506 sayılı Kanunun 108. maddesi ve 5510 sayılı Kanunun 38. maddesi değerlendirildiğinde sigorta başlangıcının yaşlılık aylığından yararlanma şartları arasında olan “sigortalılık süresini” doğrudan etkilediği görülmektedir. Ne var ki 2.9.1971 tarihli 1479 sayılı Esnaf ve Sanatkârlar ve Diğer Bağımsız Çalışanlar Sosyal Sigortalar Kurumu Kanunu ve 17.10.1983 tarihli ve 2926 sayılı Tarımda Kendi Adına ve Hesabına Çalışanlar Sosyal Sigortalar Kanunu kapsamında sigorta başlangıcının talep eden açısından hukuki sonucu olarak “sigortalılık süresini” belirlemesi yönünden etkisi bulunmamaktadır. Çünkü her iki kanun kapsamında da yaşlılık aylığına hak kazanmak için sigortalılık süresi değil, primi ödenmiş günler asıldır.

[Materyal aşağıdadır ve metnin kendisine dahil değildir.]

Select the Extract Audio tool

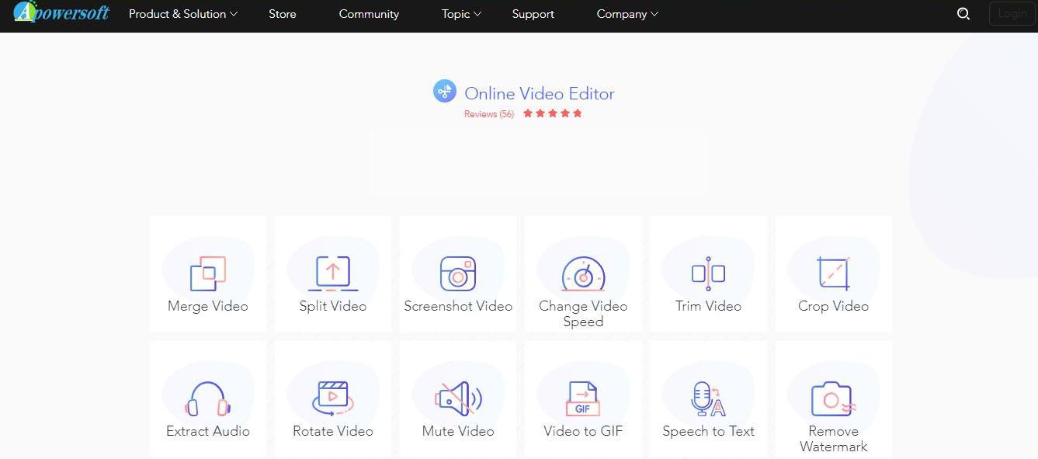[x=207, y=398]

Eldeki dava bakımından ise, davacının 16.11.1988 tarihinin 1479 sayılı Yasa kapsamında sigortalılık başlangıç tarihi olduğunun tespiti istemi bakımından, hukuki yararı bulunmamaktadır. Bu nedenle Mahkemece dava şartlarından olan hukuki yarar yokluğu nedeniyle davanın usulden reddine dair karar verilmesi yerine yazılı şekilde hüküm tesisi usul ve yasaya aykırı olup, bozma nedenidir.
Ne var ki; bu aykırılığın giderilmesi yeniden yargılamayı gerektirmediğinden, karar bozulmamalı, 6100 sayılı Hukuk Muhakemeleri Kanununun 370/2. maddesi gereğince verilen karar, düzeltilerek onanmalıdır.

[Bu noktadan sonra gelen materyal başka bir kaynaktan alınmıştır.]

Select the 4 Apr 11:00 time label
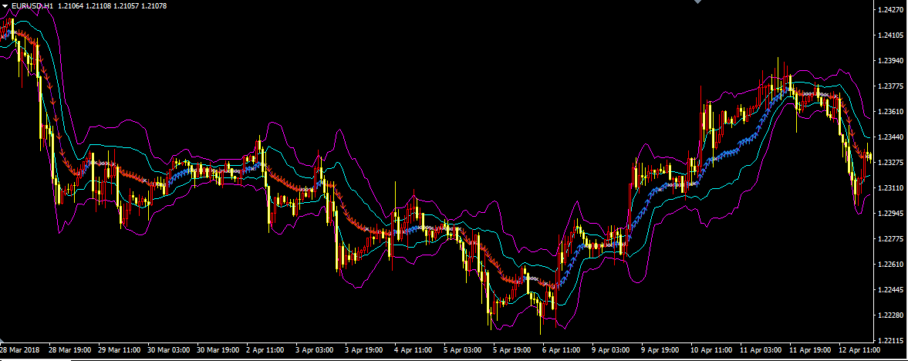This screenshot has width=908, height=361. pyautogui.click(x=413, y=349)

SONUÇ : ... Bölge Adliye Mahkemesi 34. Hukuk Dairesi kararının HMK’nın 373/1 maddesi gereği kaldırılması ile ... 19. İş Mahkemesinin 26.10.2017 tarihli hükmünde yer alan “davanın reddine” ibaresinin çıkartılarak, yerine “Dava şartı olan hukuki yarar yokluğu nedeniyle, davanın usulden reddine” ibaresinin yazılmasına ve hükmün bu şekliyle DÜZELTİLEREK ONANMASINA, temyiz harcının istek halinde davacıya iadesine, dosyanın kararı veren ... 13. İş Mahkemesine gönderilmesine, 18.12.2018 gününde oybirliğiyle karar verildi.